Die M5S haben sich aus der Ächtung – wegen der Nicht-Abstimmung und Enthaltung zu Gesetzen der Regierung Draghi – erholt, und unter Führung von Giuseppe Conte es mit sozialpolitischen Themen allein noch auf 13% der Delegierten gebracht. In der „Mitte“ haben sich zwei prominente Ex-Sozialdemokraten (Carlo Calenda und Matteo Renzi) jetzt als „Liberale“ geoutet und noch 5% der Sitze ergattert. Nicht nur ist die Opposition klar in der Minderheit, sie ist auch tief gespalten. Es wird Rücktritte und Bedauern brauchen, bevor es gemeinsame Initiativen geben kann.
Man kann davon ausgehen, dass Staatspräsident Sergio Mattarella (ehemals PD) Frau Meloni mit der Regierungsbildung beauftragt. Sie wird dann voraussichtlich mit dem Rechtsbündnis eine Koalition bilden. Welche Personen aber Schlüsselministerien erhalten, ist ungewisser als erwartet. Da ihre eigene Partei (FDI) im Verhältnis zu den Partnern Lega/Salvini und FI/Berlusconi viel stärker geworden ist und das Sammelsurium der „Moderaten“ bedeutungslos geblieben ist, kann Meloni sicherlich mehr von ihren eigenen Leuten durchsetzen.

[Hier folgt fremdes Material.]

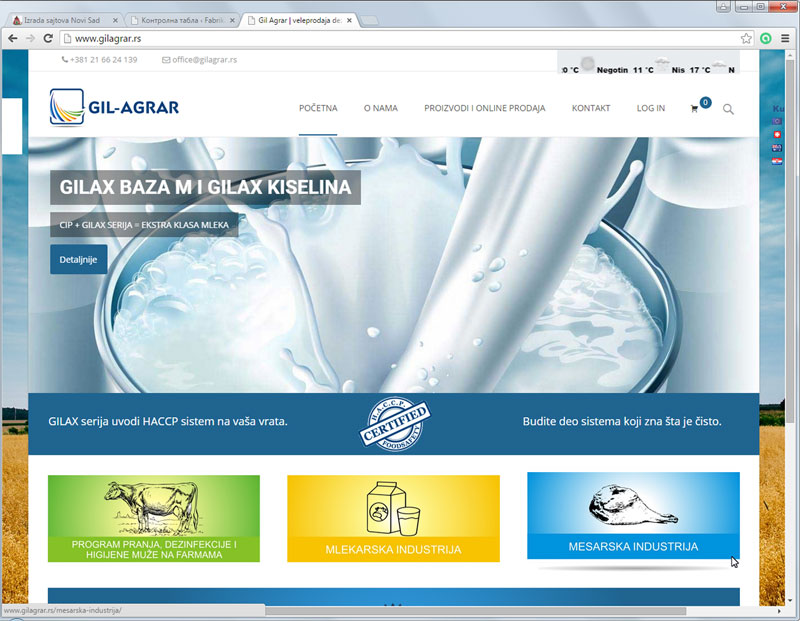Bookmark page with the star icon
Screen dimensions: 800x621
(x=746, y=38)
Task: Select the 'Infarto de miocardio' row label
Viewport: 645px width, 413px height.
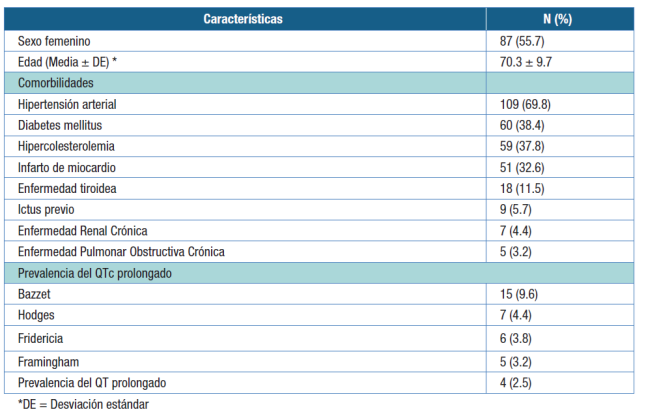Action: coord(68,167)
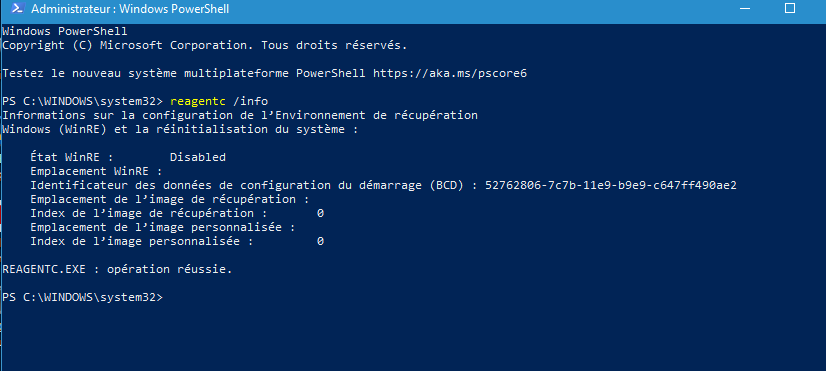The height and width of the screenshot is (371, 826).
Task: Click the title bar text Administrateur : Windows PowerShell
Action: [130, 9]
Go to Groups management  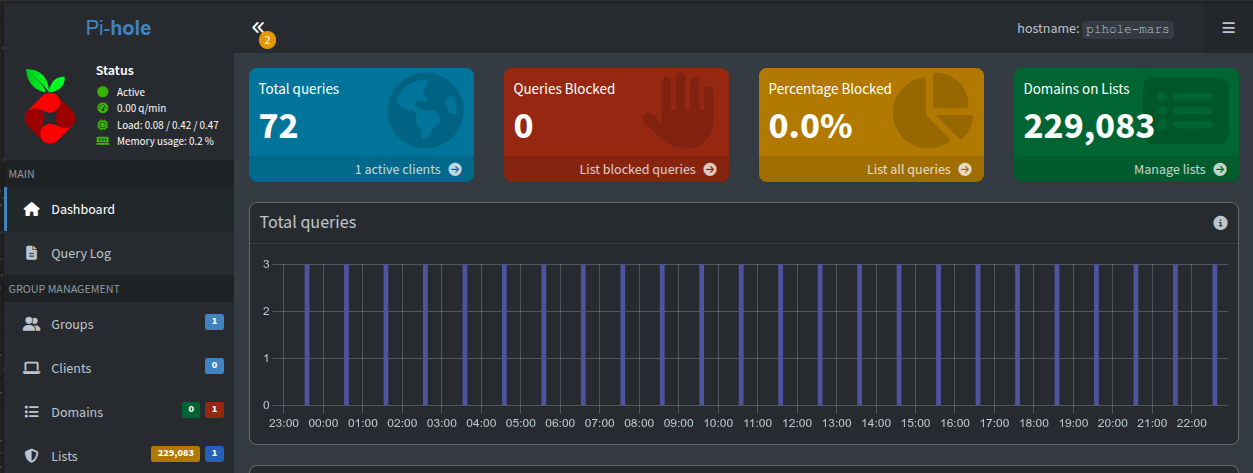[72, 324]
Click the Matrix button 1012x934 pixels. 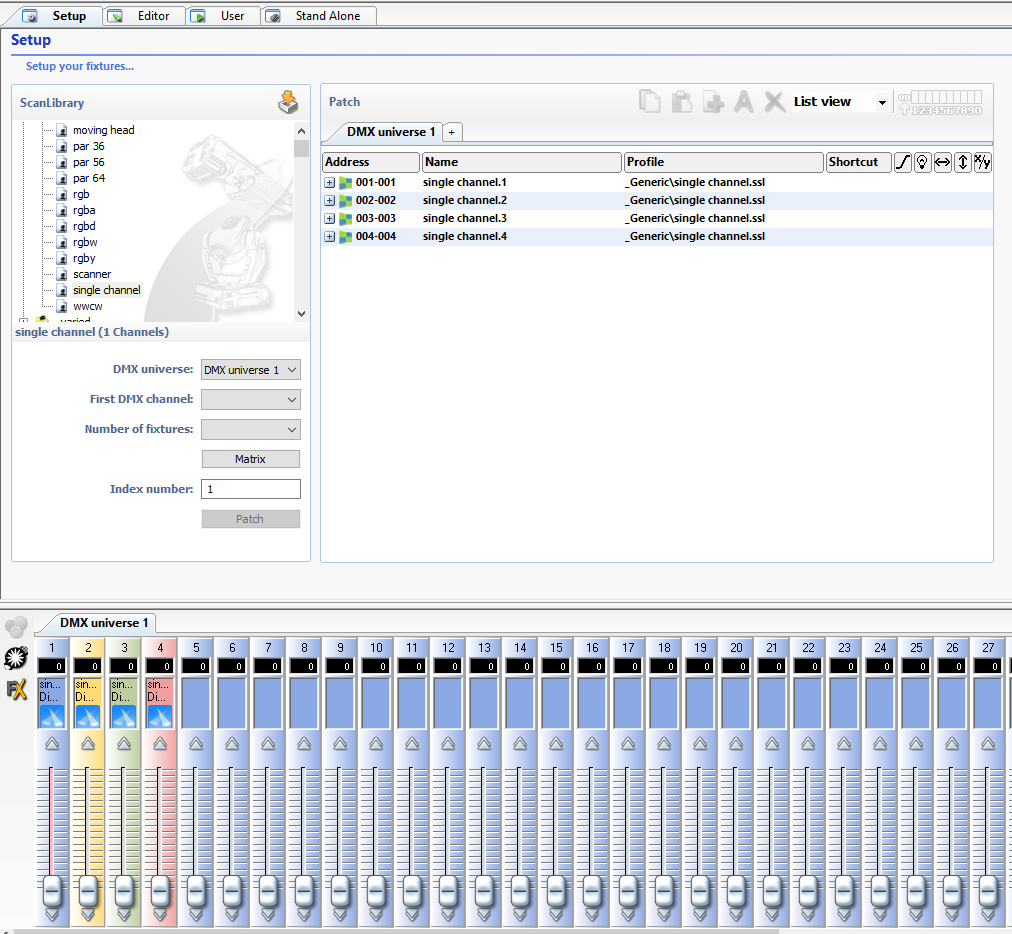(x=250, y=459)
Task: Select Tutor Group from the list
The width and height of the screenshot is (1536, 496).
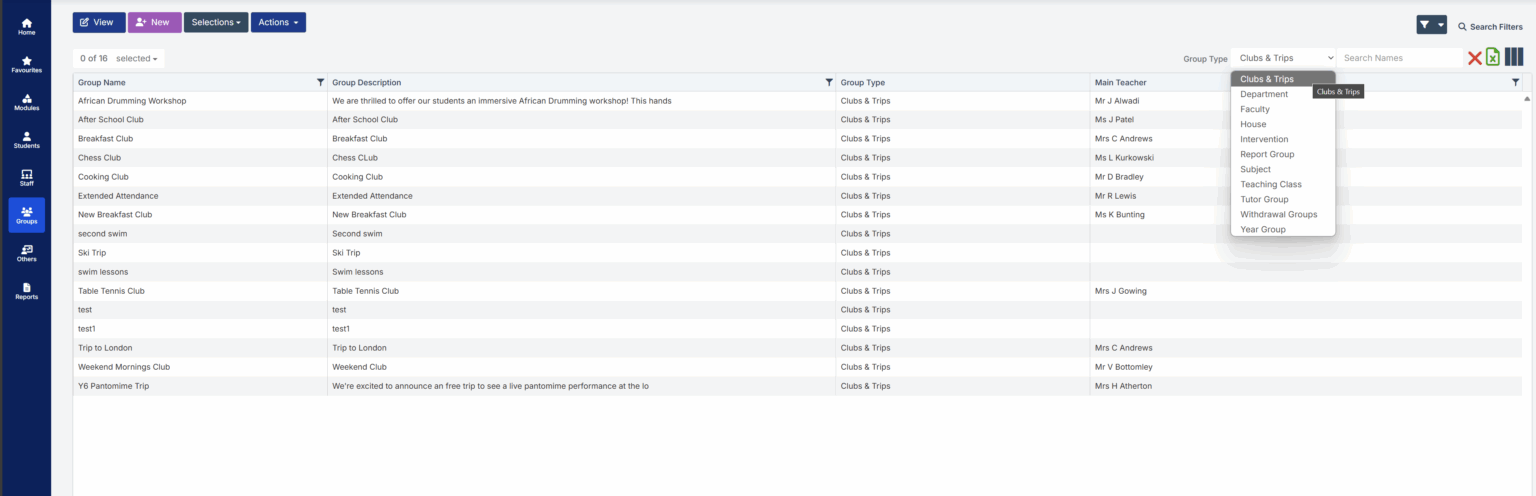Action: point(1264,199)
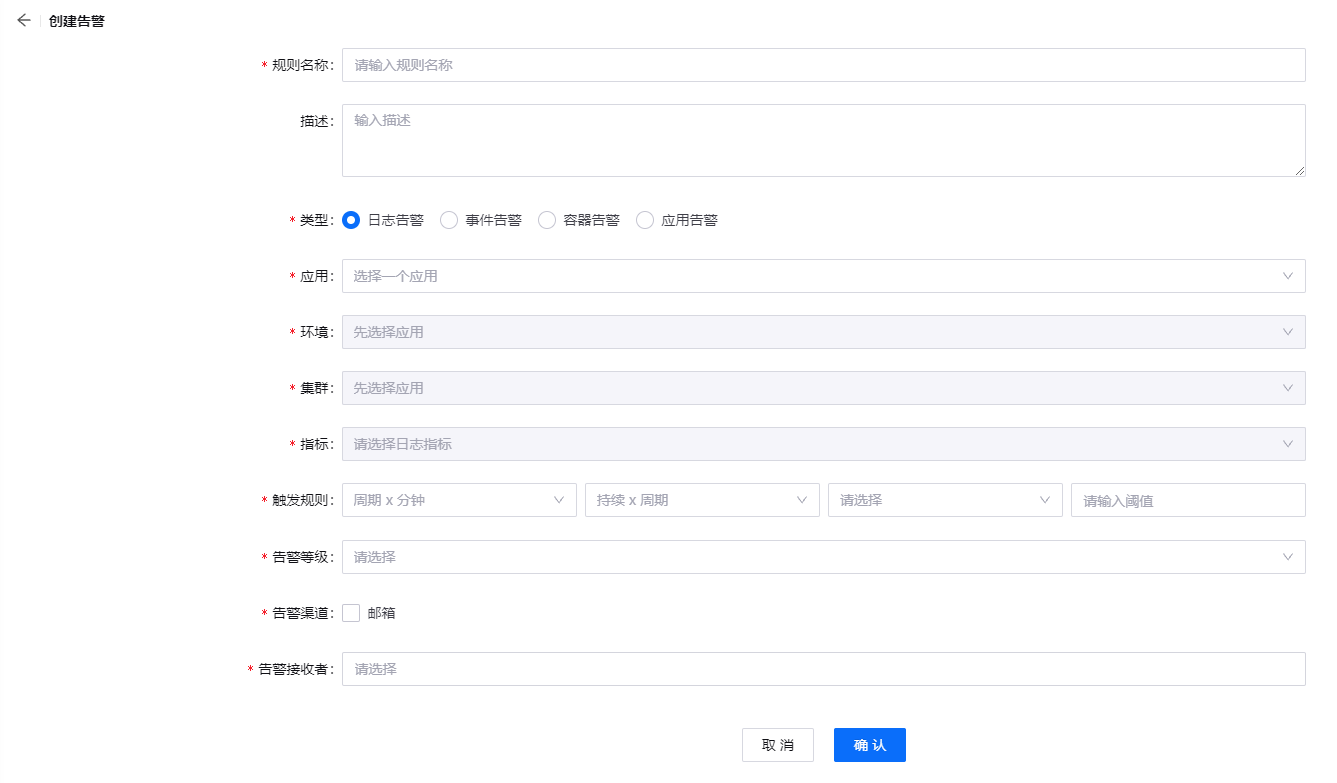This screenshot has height=783, width=1337.
Task: Select the 事件告警 radio button
Action: [449, 220]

Das mögliche erwartete Personaltableau wird viel über die Ausrichtung der Politik aussagen, gerade in den wichtigen Ministerien.
Möglicherweise wird Salvini (nach dem Absturz der Lega bei den Wahlen) nicht Innenminister, was weniger Aufsehen um Flüchtende und Kriminalität mit sich bringen würde, aber nicht unbedingt eine weniger ausgrenzende Politik. Es wird eine „harte Hand“ sein. Bedauerlicherweise hat Europa Italien jahrelang allein gelassen mit der Bewältigung der erneut wachsenden Migrationsproblematik über das Mittelmeer, und bietet bis heute wenig an.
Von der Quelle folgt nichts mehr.